The trips take a huge part of most incomes. Gracious, for some it’s practically half—really. And yet, they have seen that it provides a means to serve that creates a difference within the individual, within the group, and that you see reflected in the world. That it feeds a part of them that is not fed otherwise. And those three things are so important to them that it’s worth the price.
The worst people to go on a trip—well, other than tourists—are those for whom it’s not worth making the effort. The correct attitude about the trips is, “This is not the only way in the world that I can serve, but this is the one that I want to serve through.” And when you’re able to hold that in your vision, you’re not going to make decisions that lead you to borrow money from twelve different people, money that you probably will never be able to pay back. And you won’t be doing something that means you spend the whole time you’re there filling yourself up with bad karma and irritation that only makes things worse.
Are there karmic implications of our purchasing decisions? And if so, what is the extent of the repercussions? I have recently become aware of the interdependent relationships in our economy on a new level. Companies make products, and by supporting these companies, we are essentially helping to provide jobs for people and incomes to families. I am struggling because each time I go to the store, if I see two similar products from two companies whose business practices I believe in, I feel strongly that both need to be supported, and I end up just buying one of each product. Something in my way of thinking must be inaccurate, because otherwise I would have the resources to save the world by buying everything, and that is not the reality of my current financial situation.

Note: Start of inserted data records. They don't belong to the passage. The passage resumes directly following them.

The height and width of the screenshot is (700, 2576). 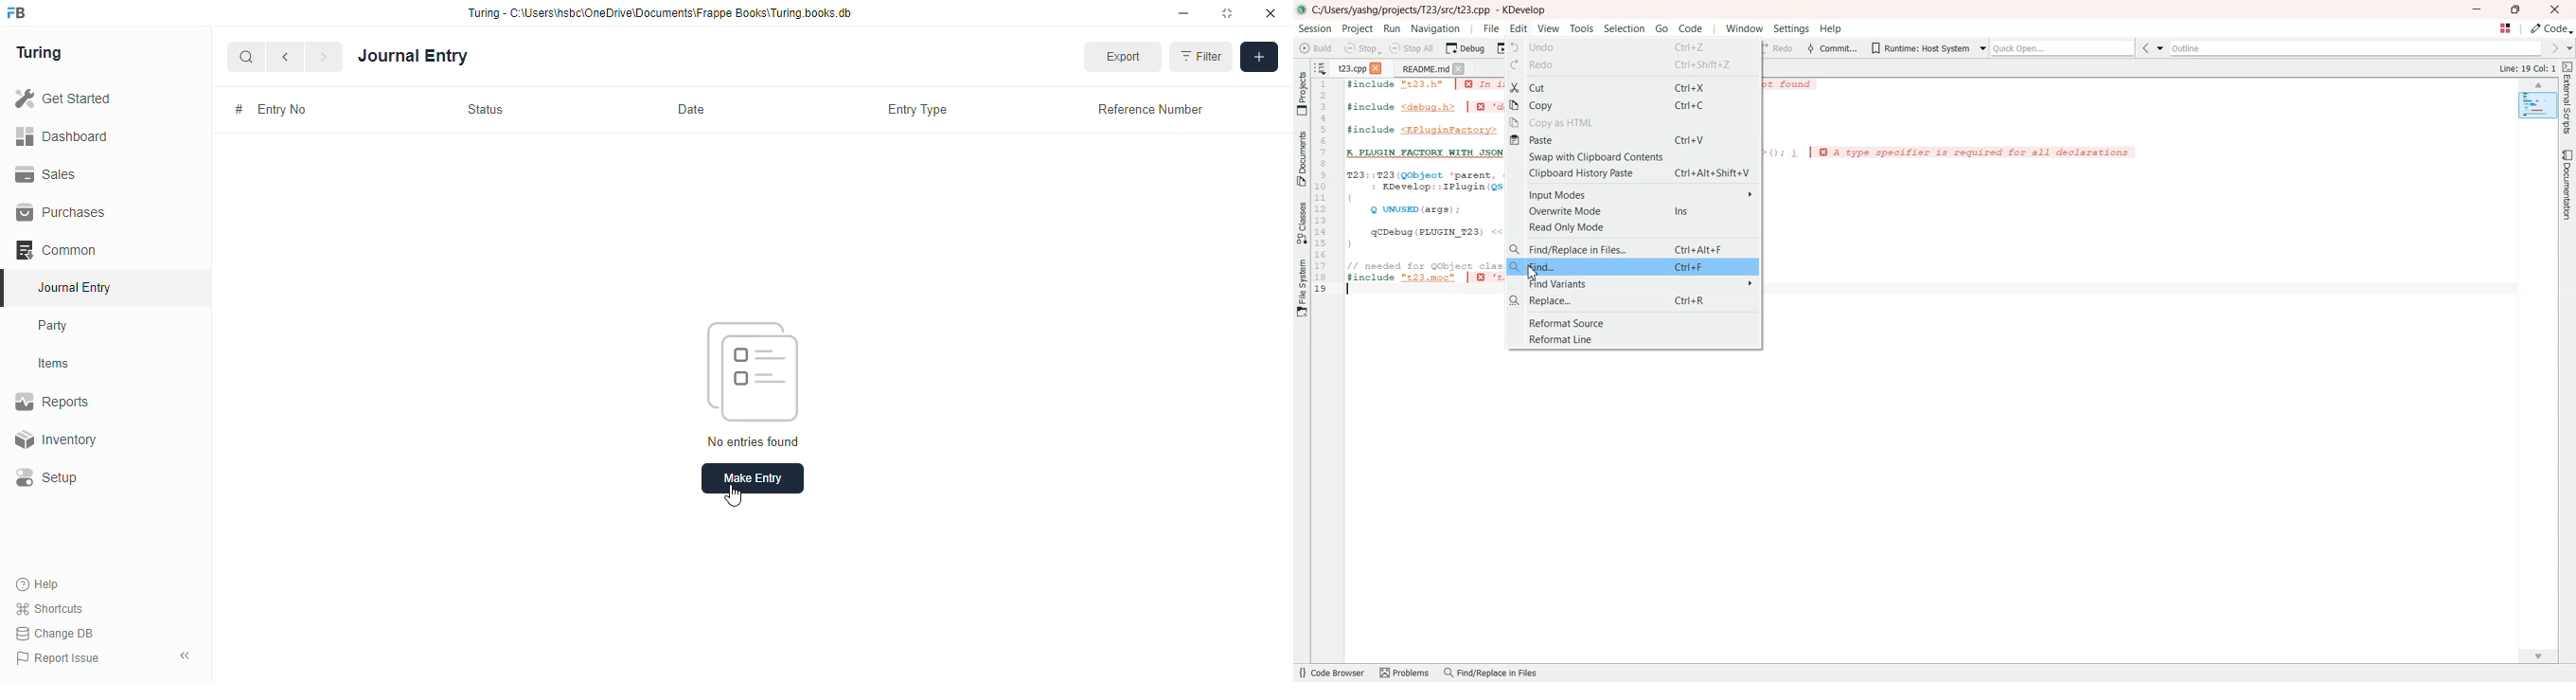 What do you see at coordinates (692, 110) in the screenshot?
I see `date` at bounding box center [692, 110].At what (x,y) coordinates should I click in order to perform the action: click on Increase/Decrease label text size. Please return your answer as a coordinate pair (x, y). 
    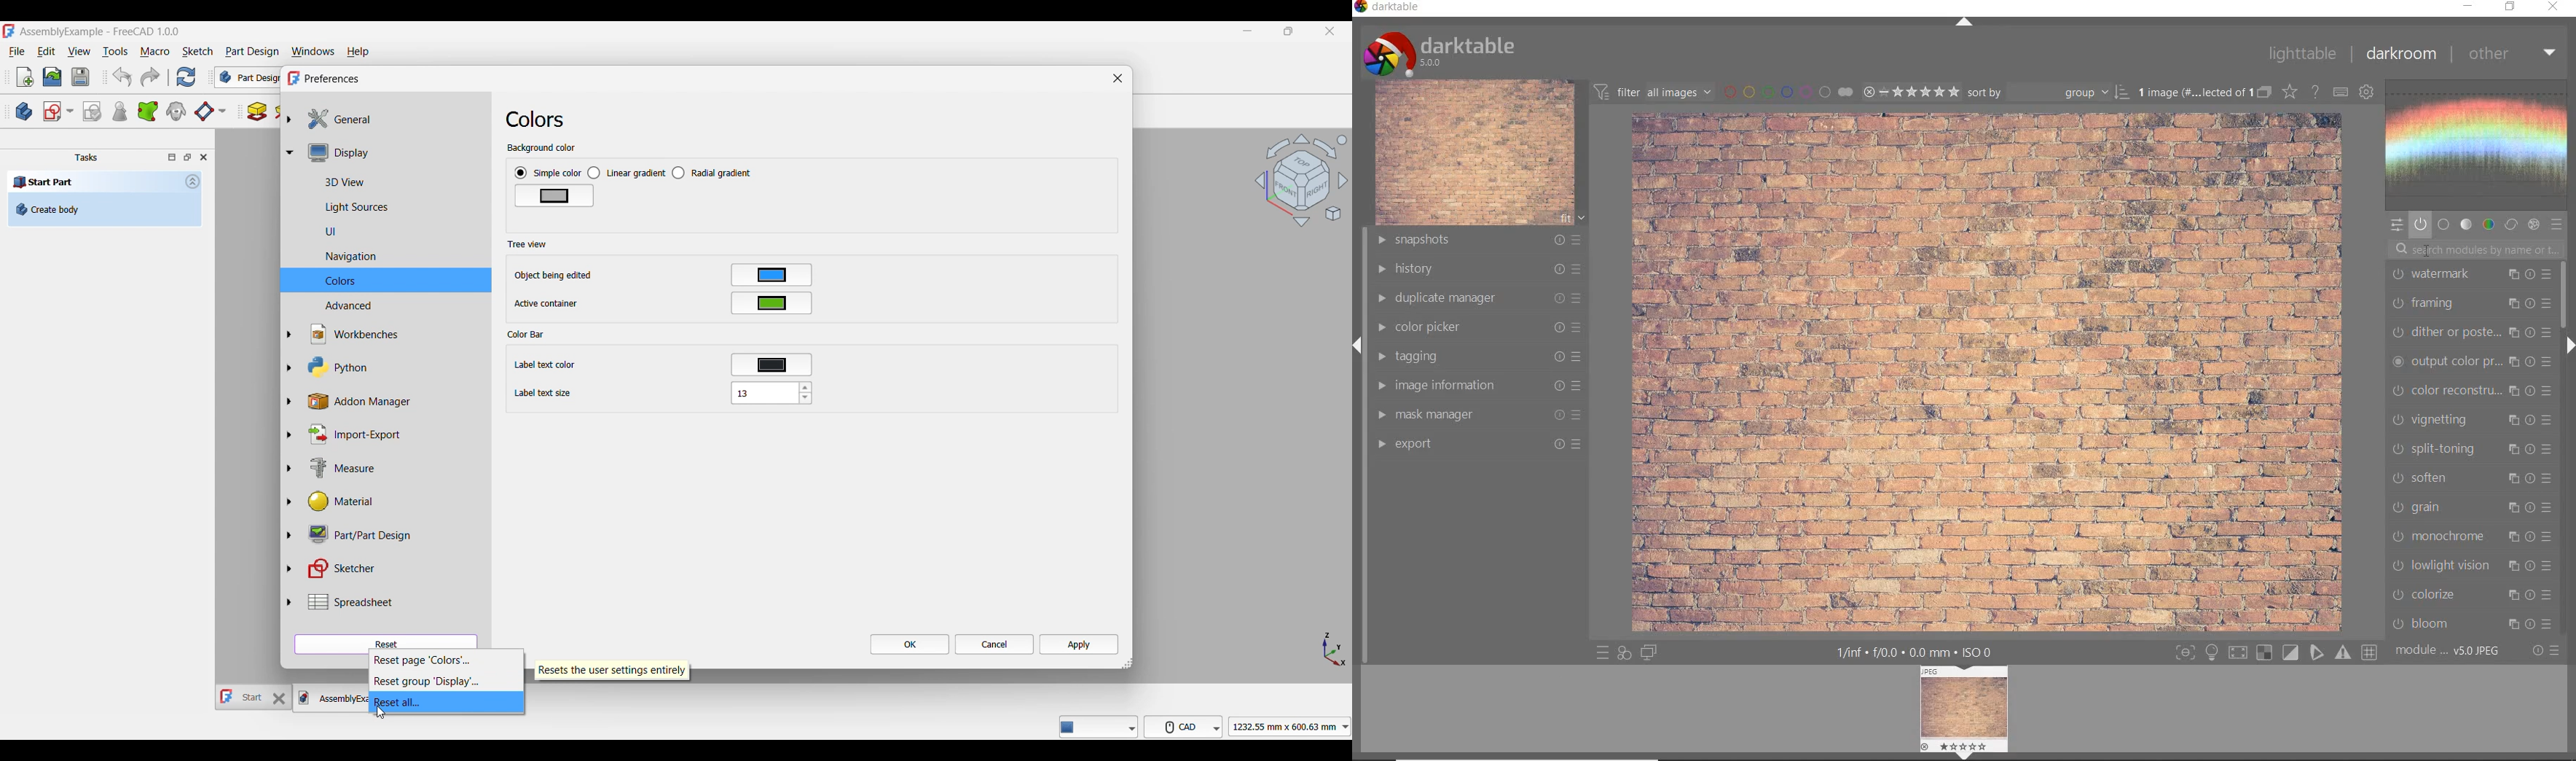
    Looking at the image, I should click on (806, 392). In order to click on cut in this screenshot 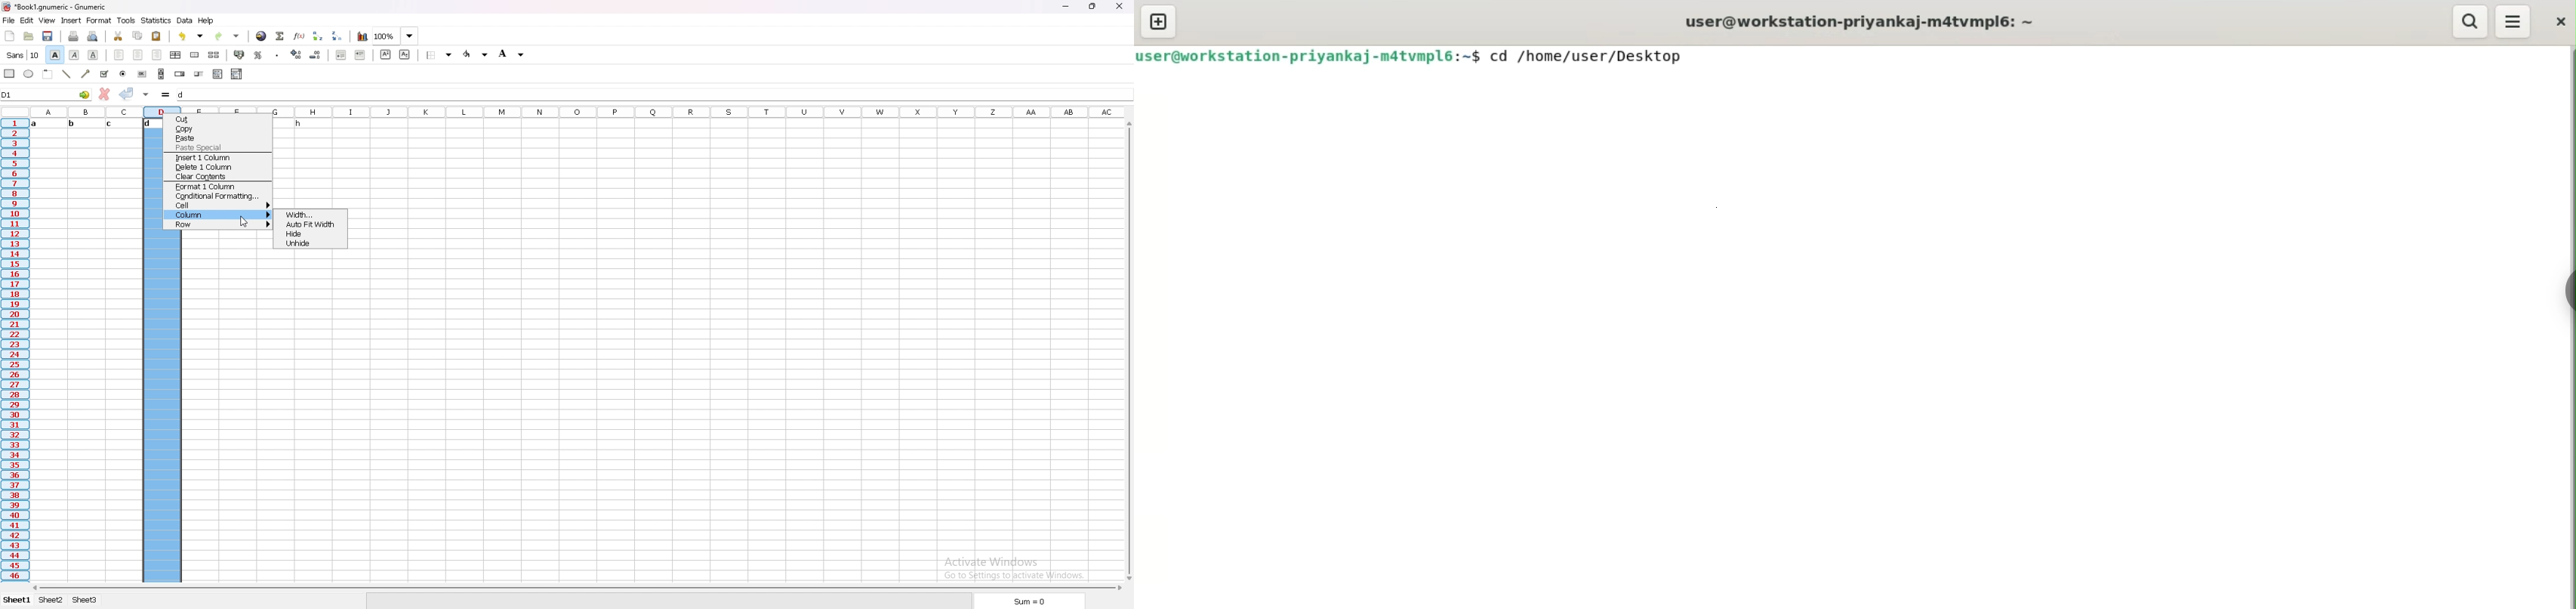, I will do `click(119, 35)`.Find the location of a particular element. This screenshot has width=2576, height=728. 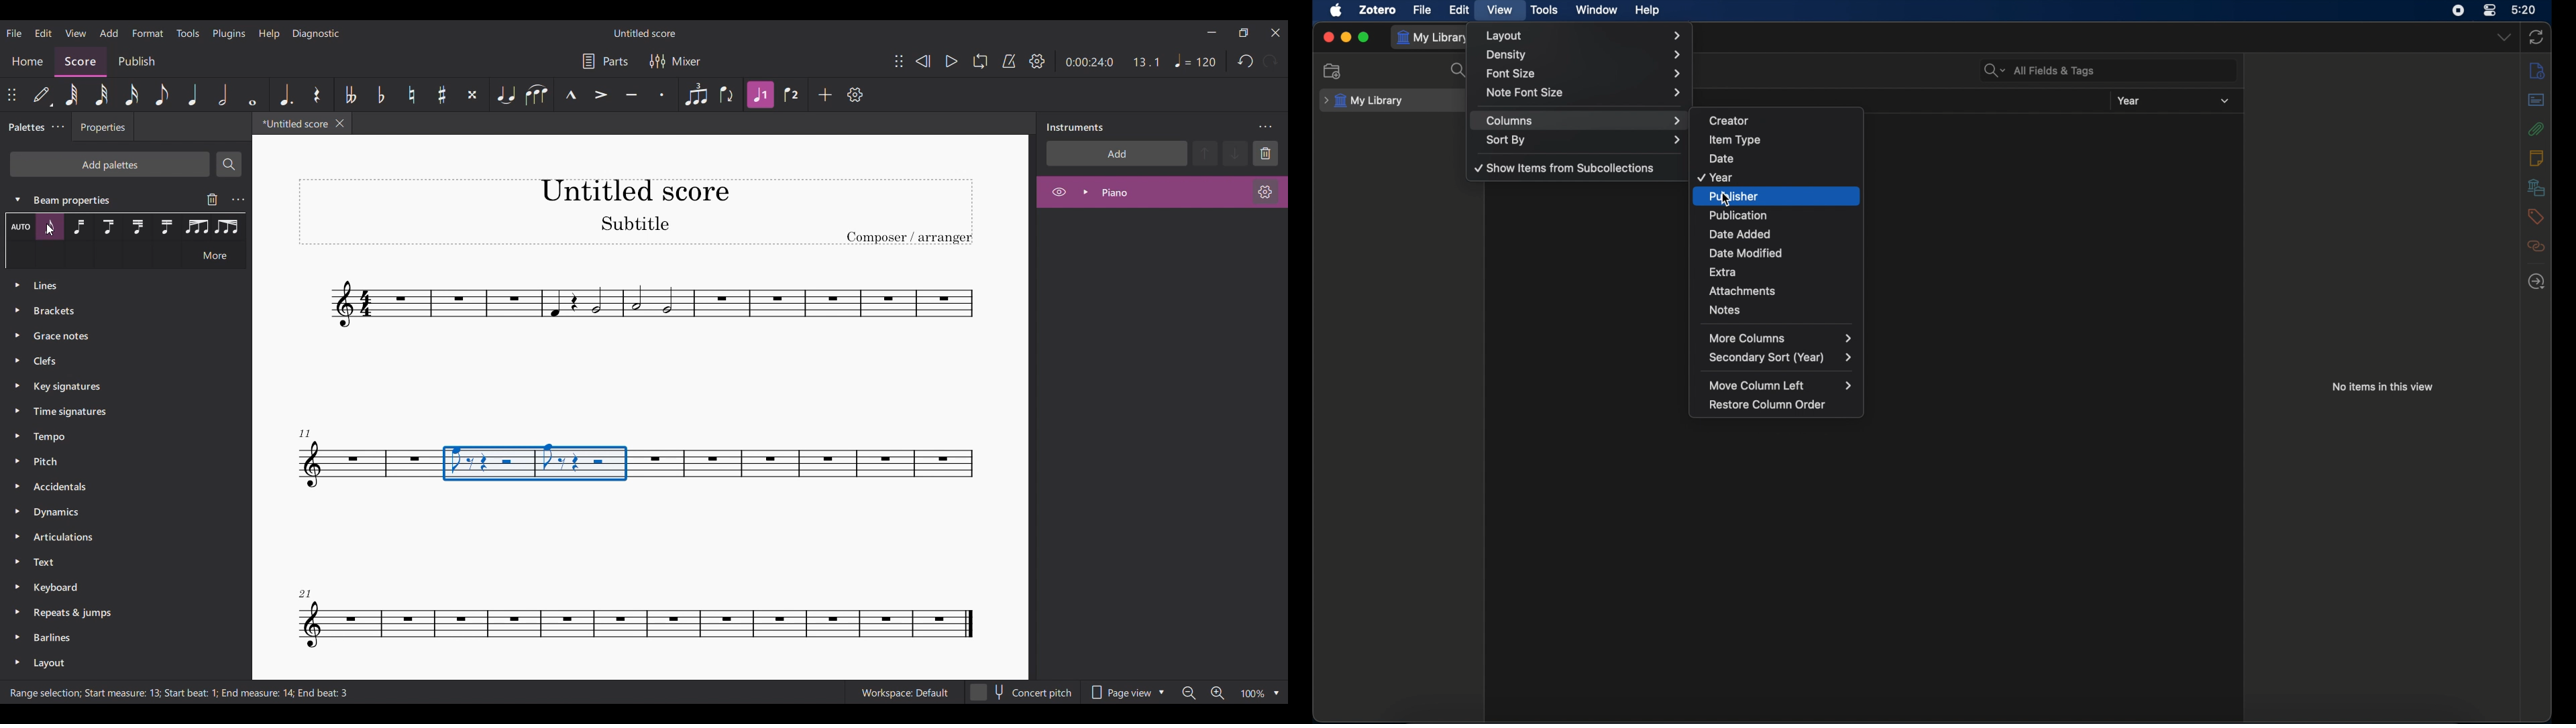

Text is located at coordinates (113, 562).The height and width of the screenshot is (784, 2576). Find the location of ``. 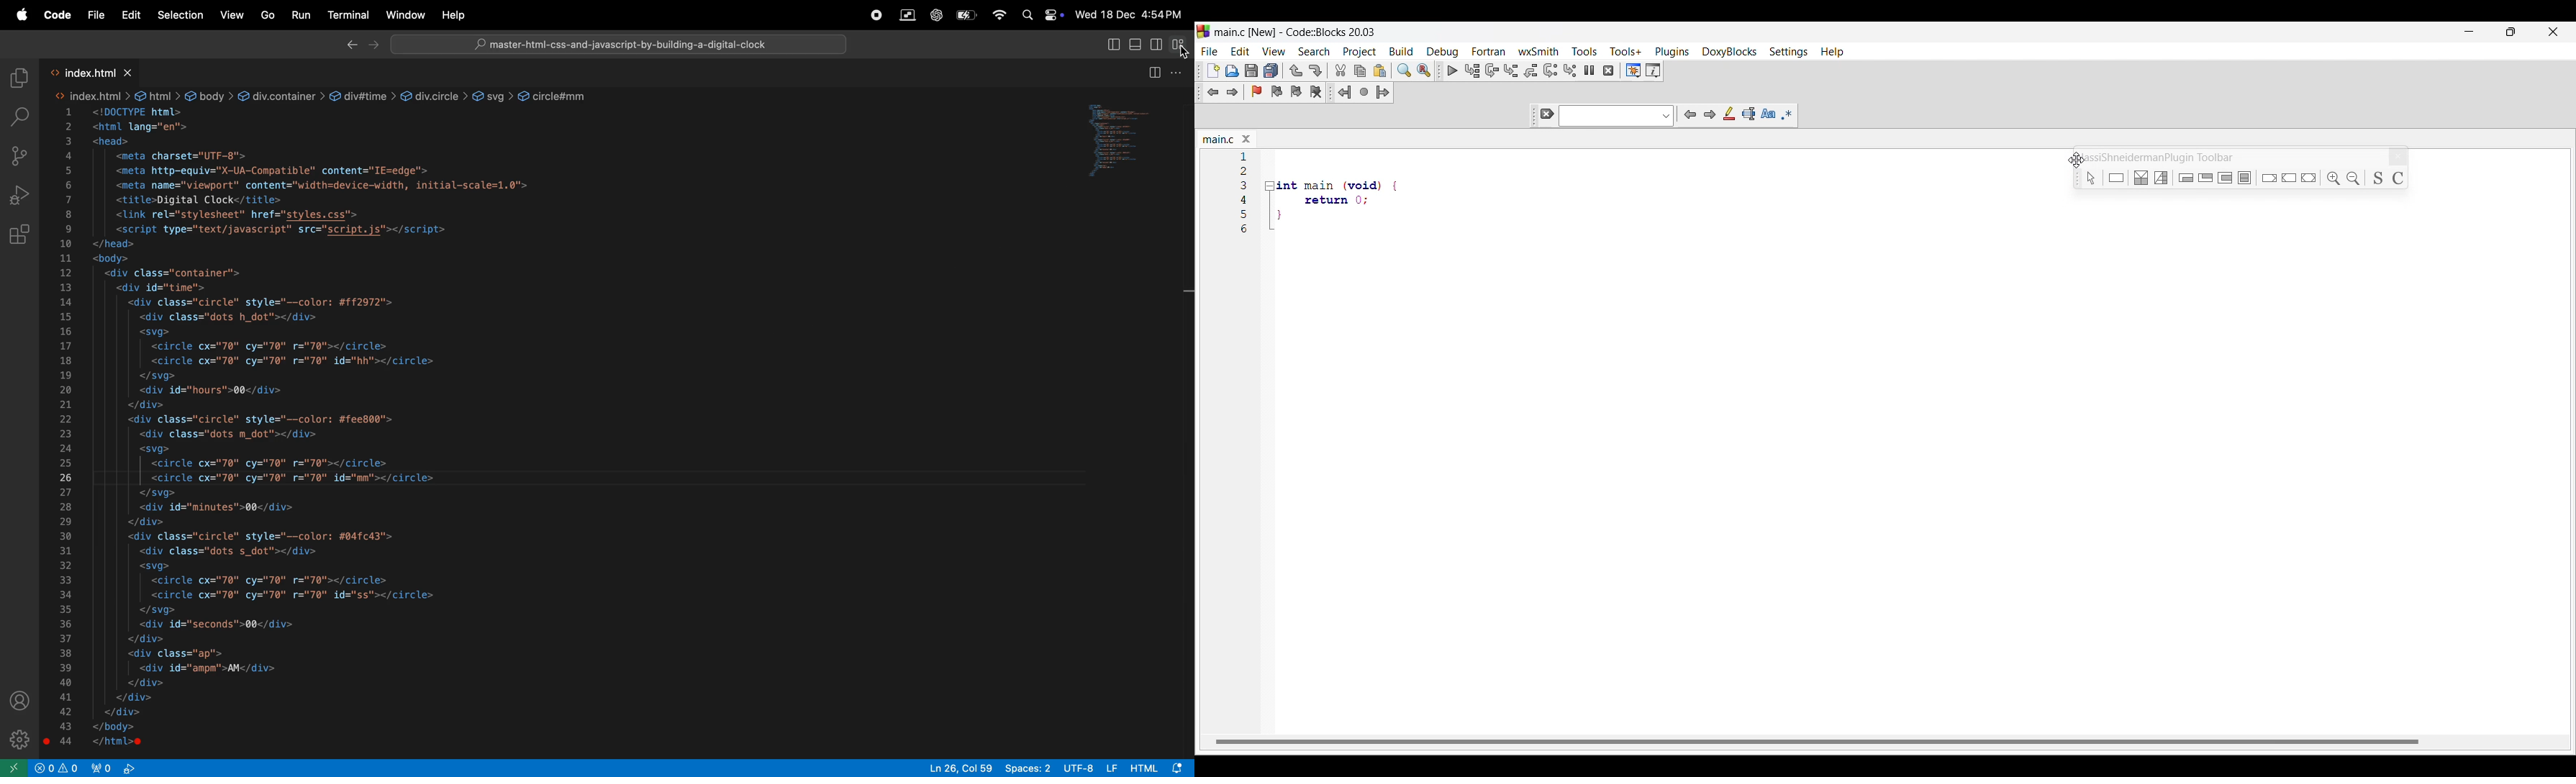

How deeply you choose to go into the consciousness of your financial choices is really up to you. Some people say that a vegetarian is somebody who eats fish, and there are those who say that a vegetarian should have nothing to do with flesh, including not wearing leather shoes, or not tolerating latex in their rubber bands because it’s taking the life force of a tree.
You get to make choices, and you either live with the upset or the joy that comes from that decision. There will always be somebody who goes further out on the limb than you do. There will always be somebody who does not go as far as you do. You will judge yourself as better or worse because of that, and you will act based on your judgment of yourself. That’s not what it’s about.
What it’s about is doing the best you can, where you are, with what you have at the time, and coming to a place in your “impeccable” life where you are on to you. Ideally, that will be in the space between where the Intent becomes an actual Thought. If not there, where the Thought becomes a Word. If not there, at least before it becomes a Deed. It’s all about choices, and you won’t get me to say, “This one is the right one for everyone. And this one is the wrong one for everyone.”
Are there karmic implications? What’s meant is “Are there negative karmic implications?” There is karma—cause and effect—for everything you do. Forget tossing rocks into a pond; just spit in the pond and you’ll make ripples. It’s about choices. It’s about what you know.
The reality of it is, you know when you’re not doing your best. It doesn’t require my saying, “You must have twelve good thoughts in a row before you can say you’re a good person.” The more you resist knowing what your best is—and resistance is a function of fear—the more you fear knowing because you fear failing, you will repeatedly be given opportunities in every other area of your life to fail so that you’ll get over that fear. That’s karma.